In Firefox getCssRules fails for external stylesheets
ghispi opened this issue · 4 comments
In firefox (41.0.2) getCssRules fails for stylesheets from external domains.
SecurityError: The operation is insecure.
util.asArray(sheet.cssRules || []).forEach(cssRules.push.bind(cssRules));
In particular it failed on such link:
<link href="//fonts.googleapis.com/css?family=Open+Sans:400italic,600italic,400,600" rel="stylesheet">
To workaround this I've applied such fix:
function getCssRules(styleSheets) {
var cssRules = [];
var anchor = document.createElement('a');
styleSheets.forEach(function (sheet) {
anchor.href = sheet.href;
if (anchor.hostname === window.location.hostname) {
util.asArray(sheet.cssRules || []).forEach(cssRules.push.bind(cssRules));
}
});
return cssRules;
}
Hi! Thanks for reporting. Seems to me that your patch kind of skips the potentially problematic stylesheets. That could work, if the stylesheet you are skipping doesn't contain anything essential for the rendering itself, otherwise the rendered image will look differently. That also may be the only available workaround. I'll take a closer look at it
Well that was the only thing I found at the moment. Tomorrow I'll play with cross origin policy.

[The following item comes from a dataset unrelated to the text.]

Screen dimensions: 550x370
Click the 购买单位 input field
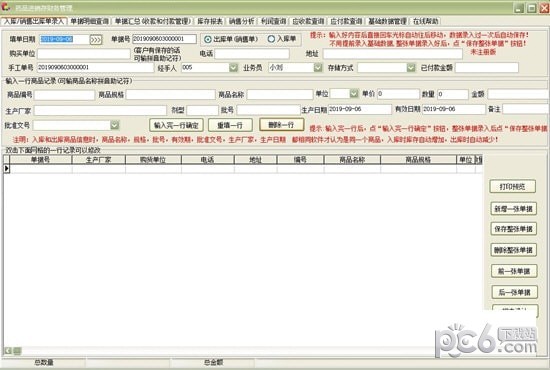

https://developer.mozilla.org/en-US/docs/Web/Security/Same-origin_policy#Cross-origin_network_access says that it should work with current code if the stylesheet has Content Type defined, type attrib which that particular link lacked. Although doc says it vary between browsers. Though this might give some clues for you.
Hi, in 1.0.5 I've added try/catch&log around the code that might throw that error. Don't know if that should remain there permanently, but let it be like that for now. If you're still interested in that issue, let me know what you think about it.